Cultural connections: Snoqualmie Tribe hosts tribal youth at summer camp

When Rhonda Neufang was young, her school wouldn’t allow her to go to attend a tribe camp, because her tribe was not recognized. Because of that experience, she started a youth camp that would allow native kids to go regardless of their tribe affiliation.

A team-building exercise at the Snoqualmie Tribe’s youth camp last week encouraged groups of youth to pass a hula hoop from person to person

A team-building exercise at the Snoqualmie Tribe’s youth camp last week encouraged groups of youth to pass a hula hoop from person to person

When Rhonda Neufang was young, her school wouldn’t allow her to go to attend a tribe camp, because her tribe was not recognized. Because of that experience, she started a youth camp that would allow native kids to go regardless of their tribe affiliation.

“It was really hurtful. I didn’t want any kid to go through that because I want them to be proud of their heritage, proud of their upbringing, proud of what makes them them,” Neufang said. “I wanted to provide a youth camp that would allow all natives to go no matter if the tribe was recognized or not.”

Today, as Youth Camp Director, she has helped make that happen. More youth than ever before took part in the Snoqualmie Indian Tribe’s youth camp, Aug. 16 to 20 at Camp Waskowitz. Culture, health and fitness were the themes of the fourth annual camp, attended by 44 youth with native backgrounds, from grades 5 to 12.

Jim Bove, PR and Marketing Communications Officer for the Snoqualmie Tribe, said that their 44 campers weren’t just local kids, but are from all over the state.

“They are from any tribe, not just the Snoqualmie Tribe but throughout the state. The other tribes have been really good about pushing it out to their membership as well,” Bove said.

One camper, Jewel, age 16, said that her involvment with the Temporary Assistance for Needy Families program, as well as her blood relation to the Tlingit Haida tribe of Alaska, enabled her  to come to the camp.

“I’m with TANF and they gave out forms to go to this camp because they wanted us to have a lot of opportunities…” Jewel said.

“I’ve been adopted by the Nooksack Tribe basically and I have been working with them for the past summer through TANF and that is how I got here.”

Part of why the camp had a health and fitness focus was to educate kids about things they may not learn in school. While working at a health clinic, Neufang saw how children were struggling with obesity and wanted to give them the opportunity to learn healthy habits, but in a fun way that engaged them more than a classroom would.

Health and fitness were only part of the camp. Neufang and the counselors also tied in culture and traditions from various tribes. Because the campers are from many different tribes, Neufang said they tried to incorporate them all by inviting guests to come in.

“Roger Fernandez, (of the Lower Elwha Band of S’Klallam Indians) he comes in and does great story telling,” Neufang said. “Every time he comes, the kids are quiet and you can see them on the edge of their chairs with anticipation.”

They also hired Angela Wymer, a language teacher, to teach the kids Lushootseed, the language spoken by many of the Salish Native American tribes of Washington. The campers were taught with cards featuring Lushootseed written phonetically and in English so they could practice it. Wymer is also taught them how to introduce themselves in the language.

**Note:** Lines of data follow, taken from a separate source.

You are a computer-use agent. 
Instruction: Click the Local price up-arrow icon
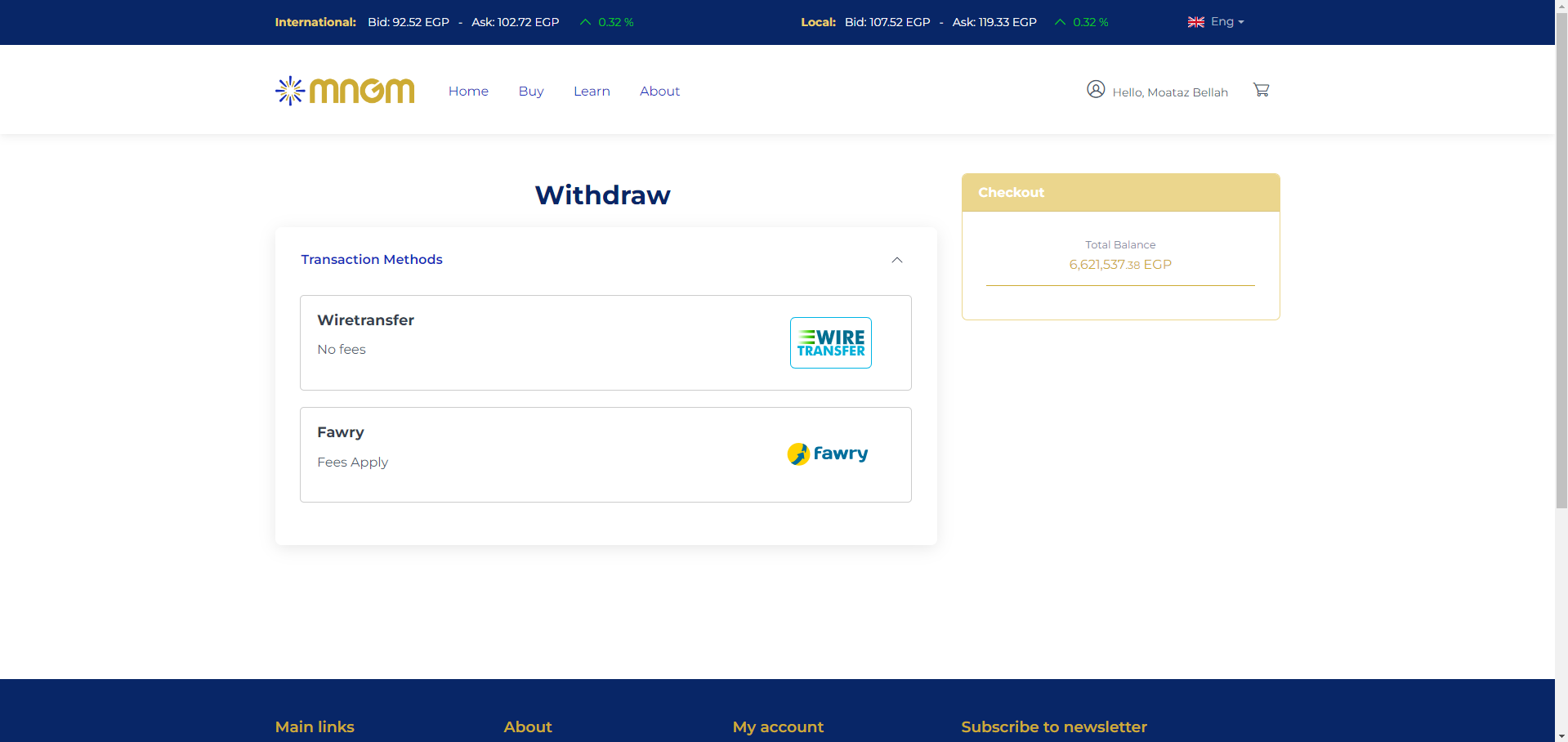(1060, 22)
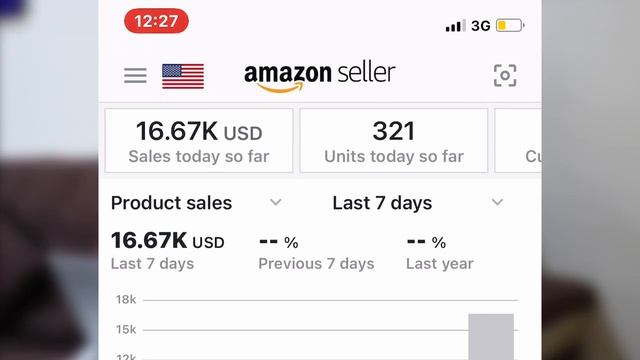Tap the Amazon Seller logo
The width and height of the screenshot is (640, 360).
pyautogui.click(x=320, y=77)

Campers spent the week on various activities including arts and crafts, listening to stories, and playing lacrosse and football with the help of Seattle University and Pick 6 Sports.

In fact, the youth camp brought in many guests  to help out with activities or give talks, including environmental groups, the Department of Natural Resources, University of Washington, and alcohol and drug awareness groups.

“We have mental health counselors who have been here, we have a police officer, we have some people from our clinic who have come in to talk about health and fitness, staff from our cultural activities area to kind of help with the craft and paddle-making,” Bove said.

Neufang and the counselors wanted to make sure the kids remembered to take all these lessons back home with them once camp is over.

“It’s great that so many people are willing to come out and give the kids tools to go home with,” Neufang said. “We made index cards for all the materials they are learning, so they can use it as a tool when they go home to not forget what they’ve learned.”

Neufang was happy with her work and being able to see the reactions from the kids makes it all worth it.

“I’m just really excited getting to work with the kids. Getting to see a side of the families and having them intermingle and having them grow together, learn together, and inspire each other is just great,” She said. “I really love it. Seeing the faces every year and seeing how excited they are is great.”

A volunteer from Seattle University leads a group of youth from various tribes in a chant before starting a team-building exercise. The exercise, and the arts and crafts work, left, were part of the Snoqualmie Tribe’s camp for Native American youth last week at Camp Waskowitz.

Campers made their own paddles during the youth camp.

Passing a hoop while holding hands is harder than it looks.